Copy out the passage of the patent text on testing coal mine overburden word for word, from "The current acid" to "production of acid.".

Source excerpt
[Start]

Chemistry: analytical and immunological testing – Geochemical – geological – or geothermal exploration – For petroleum oils or carbonaceous minerals
Reexamination Certificate
1999-07-23
2001-11-20
Warden, Jill (Department: 1743)
Chemistry: analytical and immunological testing
Geochemical, geological, or geothermal exploration
For petroleum oils or carbonaceous minerals
C436S025000, C436S026000, C436S028000, C436S029000
Reexamination Certificate
active
06319717
ABSTRACT:
BACKGROUND OF THE INVENTION
Acreage to undergo surface coal mining requires a permit to ensure that mining will not create an environmental waste drainage problem. The site must be tested using an acid-base accounting (ABA) method for prediction of post mining water quality. Current methods may overestimate the potential acidity or alkalinity depending on the components present in the overburden. Needs exist for the development of an improved ABA method for analysis of coal mine overburden. U.S. Pat. Nos. 5,204,270 and 5,285,071 are incorporated herein by reference.
The existing methods compare total potential acidity and alkalinity. If the comparison shows an expected acid drainage, the mine is not permitted to be established.
The current acid accounting method involves prediction of total acidity based on analysis of the total sulfur content and assumes that all sulfur will be converted to sulfate with a corresponding production of acid.
The present base accounting method involves prediction of total alkalinity based on analysis of total carbonate and assumes that the neutralizing effect of all carbonates will be realized.
Recent work has been completed to compare “improved” variations of wet chemical back titration methods to obtain a neutralization potential for mine overburdens. These methods were evaluated in a recent journal article “Neutralization Potential of Overburden Samples Containing Siderite” by J. Skousen et al. in the Journal of Environmental Quality, Volume 26, no. 3, May-June, 1997 which compared the results of 31 samples all analyzed by three different laboratories. The methods include (1) the Sobek method, (2) a method where the sample is boiled for 5 minutes, (3) a method similar to (2) but includes a filter step and treatment with hydrogen peroxide before back titration, and (4) a modified Sobek method that includes the addition of hydrogen peroxide after the first hand titration. The results showed wide variation in neutralization potential among the four methods used and among the three laboratories producing the results. Clearly, a better method is required and will be welcomed by the agencies requiring these tests.

[End]

Dataset section
[Start]

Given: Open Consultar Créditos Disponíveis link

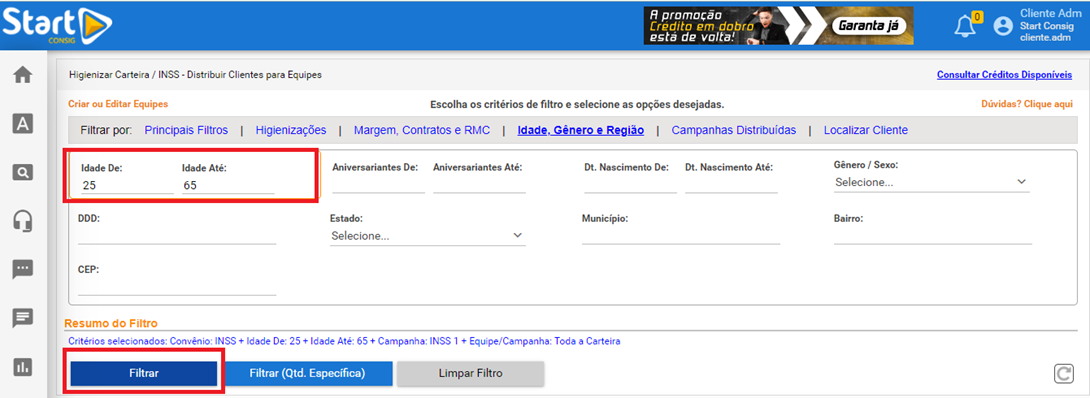Looking at the screenshot, I should click(1004, 74).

[End]

The answer
The current acid accounting method involves prediction of total acidity based on analysis of the total sulfur content and assumes that all sulfur will be converted to sulfate with a corresponding production of acid.